Он тянул четыре месяца, Рувим Абрамович Шапиро, он сделал все, что мог, и больше. Он знал, что «Мольер» станет спасением для театра и радостью для Монахова. И перед Булгаковым он был без вины виноват: пятый договор, и все — мимо!.. Наконец ему дали понять, что он излишне горяч, и 14 марта Рувим Абрамович взялся писать письмо…

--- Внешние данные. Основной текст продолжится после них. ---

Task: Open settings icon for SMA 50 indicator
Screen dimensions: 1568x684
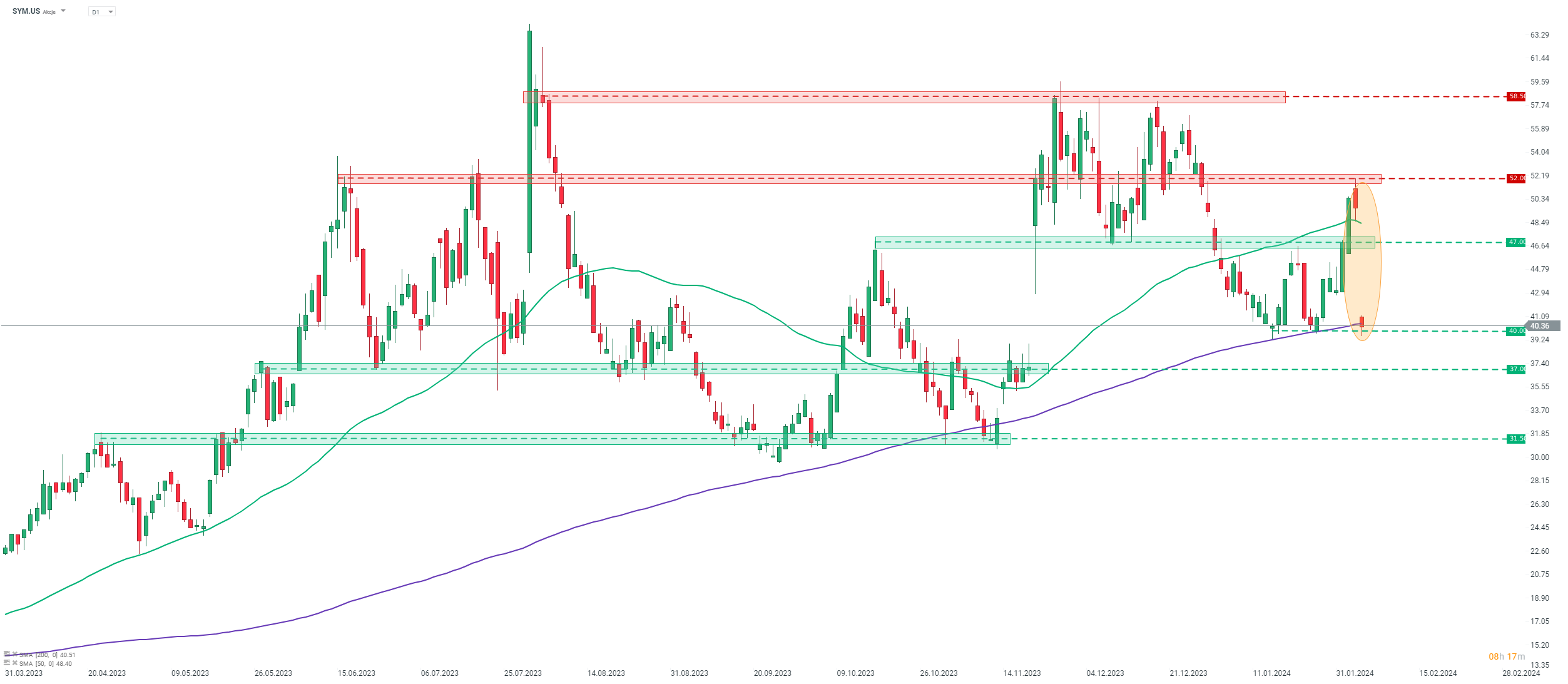Action: [x=7, y=663]
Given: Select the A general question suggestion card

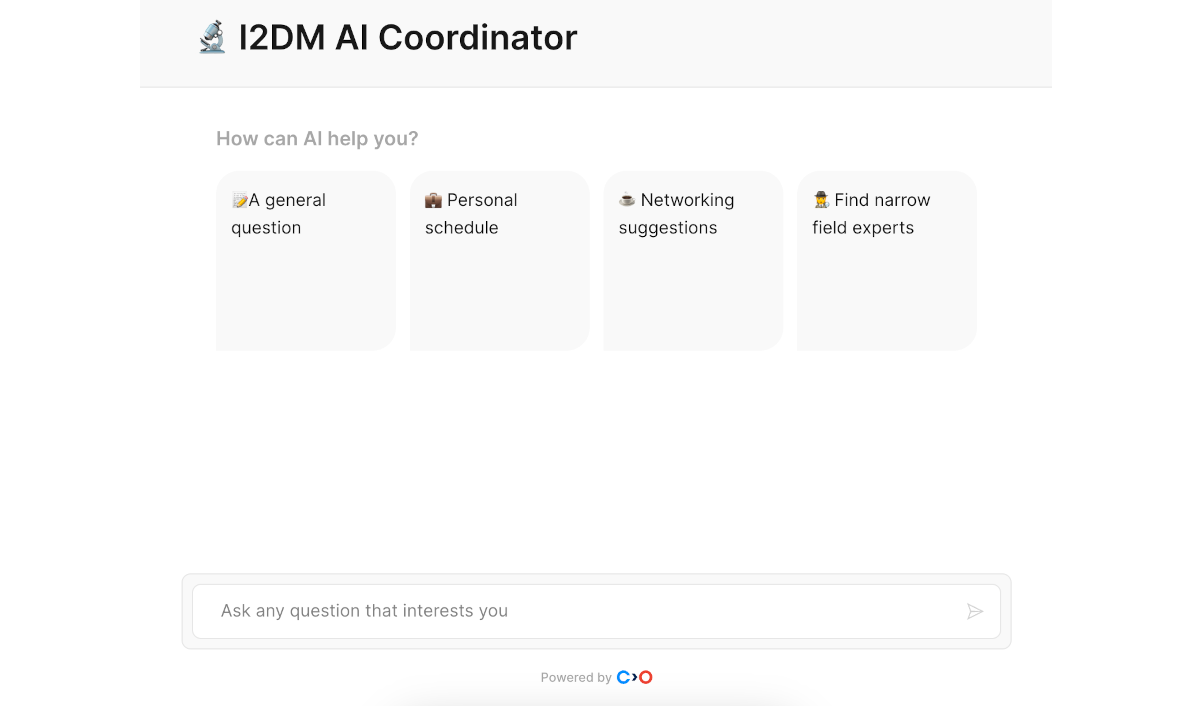Looking at the screenshot, I should click(305, 260).
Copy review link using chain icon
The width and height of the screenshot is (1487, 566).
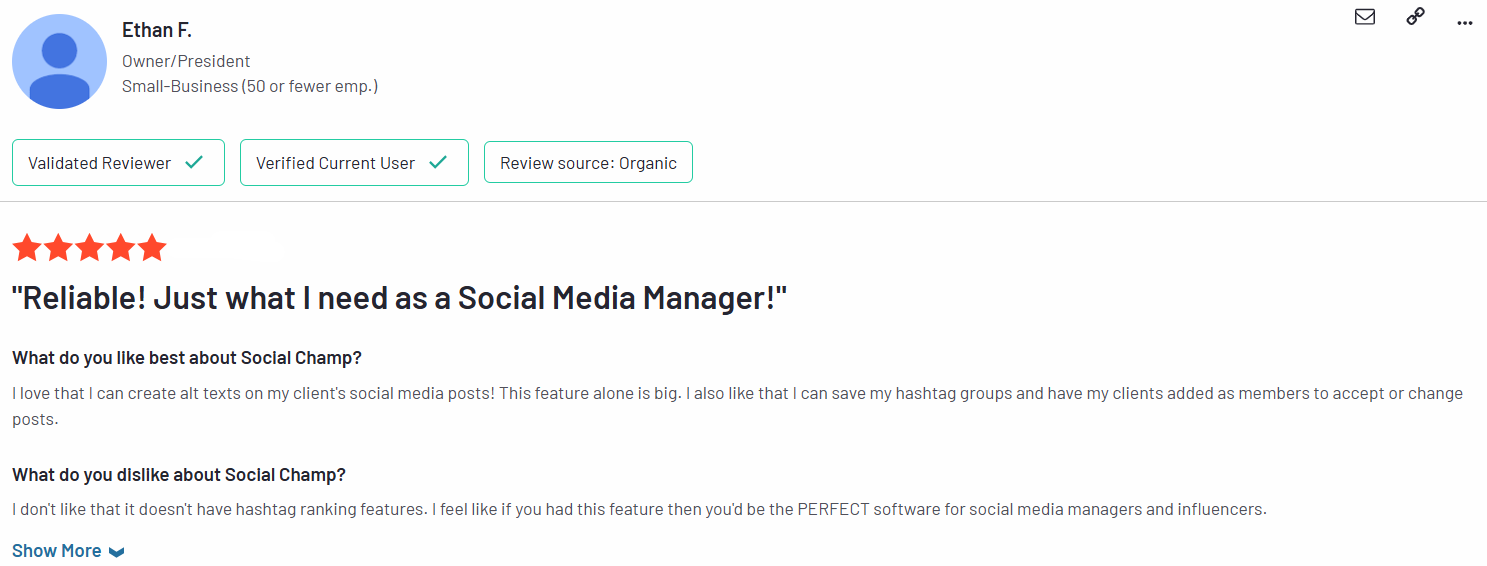click(1415, 16)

Беда усугублялась тем, что прочесть его должен был одинокий человек, совсем одинокий, знаете ли…
Любовь Евгеньевна сказала ему недавно: «Ты — не Достоевский!» — и была увлечена скаковыми лошадьми, наездниками…
Забавное совпадение: точно так же ими скоро увлечется жена Монахова…
«Ты — не Достоевский!» — надо же такое придумать! Булгаков бледнел, вспоминая разящую реплику…
От сцены с военным мужем Елены Сергеевны у него сохло в горле.
Шиловский вошел в комнату, пистолет появился на сцене… Они стояли бледные, будто играли дуэль, и муж Елены сказал, что детей не отдаст…
«— Я смалодушествовала, — признавалась Елена Сергеевна, — и я не видела Булгакова 20 месяцев, давши слово, что не приму ни одного письма, не подойду ни разу к телефону, не выйду одна на улицу…»
[39]И она держала свое слово, а он оставался совсем один…ЦГАЛИ, ф. 268, оп. 1, ед. хр. 63.